雨洪管理措施的水环境效应差异——基于Meta的中国案例分析

doi:10.31497/zrzyxb.20210317

摘要/Abstract

摘要：

雨洪管理措施的应用可有效控制雨水径流量及其污染物,系统分析雨洪管理措施对径流及其污染物的影响有助于理解雨洪管理的水环境效应。本文基于Meta方法整理国内已发表的文献案例,通过提取雨洪管理措施的类型、应用尺度、降雨特征及径流量和污染物削减率等信息,综述了雨洪管理措施应用后径流量和污染物的变化。结果表明：（1）不同雨洪管理措施所产生的水环境效应存在差异,样本中屋顶绿化的径流削减能力最强,透水铺装的径流污染物削减效果最佳;（2）雨洪管理措施对水环境的影响具有尺度效应,大尺度区域内雨洪管理措施对径流量削减作用较弱,而小尺度区域内径流污染物削减作用较弱;（3）雨洪管理措施对径流量及其污染物的削减能力随降雨量增加呈下降趋势。结合案例数据,系统分析了雨洪管理措施在径流量及其污染物控制效果上的差异及成因,可为径流调控与污染治理等实践提供理论参考。

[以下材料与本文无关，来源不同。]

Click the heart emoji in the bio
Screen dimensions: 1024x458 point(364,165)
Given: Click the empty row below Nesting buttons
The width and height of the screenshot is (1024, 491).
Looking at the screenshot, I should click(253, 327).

关键词: 雨洪管理措施, 径流量, 水质, Meta

Abstract:

Stormwater management measures can effectively control the runoff volume and rainwater pollutants. This study presented a systematic analysis of the impacts of stormwater management measures on runoff volume and pollutants in order to understand water environmental effects of stormwater management based on a meta-analysis method. A pool of studies identified by a literature search were analyzed to extract the information on the types of stormwater management measures, application scale, rainfall conditions, reduction rate of runoff volume and pollutants and to review the variation of runoff and pollutants under different stormwater management measures. The results of statistical analysis show that: (1) Different types of stormwater management measures generateed different water environment effects (e.g., green roof had the strongest runoff reduction capacity, while permeable pavement had the strongest runoff pollution reduction effect); (2) The impacts of stormwater management measures were scale-sensitive, namely, large areas had lower average rates of runoff reduction and small areas had lower average rates of pollutions reduction; (3) With the increase of rainfall, the capacity of stormwater management measures to reduce runoff and pollutant concentration showed a decreasing trend. Through the systematic analysis of existing cases, the research demonstrated differences in water environmental effects of controlling runoff volume and runoff pollutant, as well as the key factors behind such differences. The results can provide theoretical references for runoff regulation and runoff pollution treatment in stormwater management.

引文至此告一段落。